Always-on rules (load these into your working memory)

These are architectural rules that need to be in scope on every change. They're framed at the level that survives renames and refactors — the deeper implementation specifics (function names, lock names, branch-prefix conventions, enforcement points) live in the per-area docs and may evolve. The full architectural invariants and deny-list are in docs/invariants.md; §IX (deny-list) is the fastest first-pass when reviewing any change.

  1. Multi-dataset publish is atomic across the whole graph. A graph commit flips every relevant sub-table version visible together, in one manifest write. Don't introduce code paths that publish per sub-table outside the unified publish path — that loses cross-table snapshot isolation.
  2. Snapshot isolation per query. A query holds one snapshot for its lifetime. Don't re-read the current head mid-query.
  3. Mutations are atomic at the commit boundary. Multi-statement change queries publish one commit. Don't commit per-statement.
  4. Bearer-token plaintext never persists in process memory. Tokens are hashed at startup; auth uses constant-time comparison; the actor id is server-resolved from the hash match and must not be settable by the client.
  5. Reads always see the current index state for the branch they're reading. Indexes track the branch head, not historical snapshots. If you change index lifecycle, preserve this guarantee.
  6. Stable type IDs survive renames.
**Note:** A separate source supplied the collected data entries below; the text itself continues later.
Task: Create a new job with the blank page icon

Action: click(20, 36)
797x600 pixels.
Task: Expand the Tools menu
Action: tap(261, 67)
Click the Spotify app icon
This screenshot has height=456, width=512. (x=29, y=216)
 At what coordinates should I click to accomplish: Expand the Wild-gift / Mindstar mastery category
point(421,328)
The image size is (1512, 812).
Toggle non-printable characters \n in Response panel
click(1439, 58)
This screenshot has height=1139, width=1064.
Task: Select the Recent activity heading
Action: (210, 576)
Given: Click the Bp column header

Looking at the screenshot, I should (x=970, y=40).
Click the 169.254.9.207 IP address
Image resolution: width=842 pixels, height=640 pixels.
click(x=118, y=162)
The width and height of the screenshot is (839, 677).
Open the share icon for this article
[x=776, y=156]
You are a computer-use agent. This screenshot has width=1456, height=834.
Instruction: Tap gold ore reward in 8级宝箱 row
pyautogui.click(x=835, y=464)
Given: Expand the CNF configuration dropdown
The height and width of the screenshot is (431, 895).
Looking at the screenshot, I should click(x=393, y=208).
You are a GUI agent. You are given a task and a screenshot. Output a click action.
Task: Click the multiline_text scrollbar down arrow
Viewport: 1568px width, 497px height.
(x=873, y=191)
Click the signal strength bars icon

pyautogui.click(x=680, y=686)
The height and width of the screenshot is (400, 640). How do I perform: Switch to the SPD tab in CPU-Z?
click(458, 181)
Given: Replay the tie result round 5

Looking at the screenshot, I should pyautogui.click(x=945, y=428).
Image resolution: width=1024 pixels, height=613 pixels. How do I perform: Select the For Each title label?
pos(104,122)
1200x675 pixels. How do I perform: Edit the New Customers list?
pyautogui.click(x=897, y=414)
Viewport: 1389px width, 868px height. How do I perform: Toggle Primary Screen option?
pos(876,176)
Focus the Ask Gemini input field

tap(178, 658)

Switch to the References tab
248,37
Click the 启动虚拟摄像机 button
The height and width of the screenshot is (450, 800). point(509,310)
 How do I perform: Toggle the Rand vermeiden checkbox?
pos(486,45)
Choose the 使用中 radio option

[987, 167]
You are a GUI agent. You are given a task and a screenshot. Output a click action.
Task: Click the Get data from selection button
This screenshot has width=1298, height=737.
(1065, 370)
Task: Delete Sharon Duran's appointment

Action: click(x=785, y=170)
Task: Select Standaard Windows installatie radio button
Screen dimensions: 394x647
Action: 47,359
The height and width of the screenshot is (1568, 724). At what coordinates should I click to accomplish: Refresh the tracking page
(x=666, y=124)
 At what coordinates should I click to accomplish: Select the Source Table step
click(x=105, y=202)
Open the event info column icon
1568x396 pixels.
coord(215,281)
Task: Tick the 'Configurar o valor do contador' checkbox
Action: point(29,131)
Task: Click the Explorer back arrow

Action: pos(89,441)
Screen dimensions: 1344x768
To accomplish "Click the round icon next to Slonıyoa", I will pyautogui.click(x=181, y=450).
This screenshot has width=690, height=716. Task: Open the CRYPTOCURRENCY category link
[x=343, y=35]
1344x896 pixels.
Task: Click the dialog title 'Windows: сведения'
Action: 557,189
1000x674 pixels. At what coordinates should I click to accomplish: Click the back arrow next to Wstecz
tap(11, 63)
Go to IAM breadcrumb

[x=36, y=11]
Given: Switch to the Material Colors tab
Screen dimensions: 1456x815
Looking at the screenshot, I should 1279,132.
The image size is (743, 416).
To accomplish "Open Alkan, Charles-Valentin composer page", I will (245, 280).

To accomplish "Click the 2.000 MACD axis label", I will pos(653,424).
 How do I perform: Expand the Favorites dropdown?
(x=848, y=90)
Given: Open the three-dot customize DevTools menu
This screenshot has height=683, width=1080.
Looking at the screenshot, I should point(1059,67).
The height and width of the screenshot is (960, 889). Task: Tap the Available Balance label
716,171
Schema migration relies on identity that's stable across rename — don't mint new IDs on rename.

Deny-list (fast-pass review filter — full reasoning in docs/invariants.md §IX)

If a proposal fits one of these, the burden is on the proposer to justify why this case is the exception:

  • Synchronous-inline index updates for indexes expensive to build (vector ANN, FTS) — use the reconciler pattern.
  • Custom WAL / transaction manager / buffer pool — Lance owns these.
  • Job queue for state derivable from manifest — reconciler pattern instead.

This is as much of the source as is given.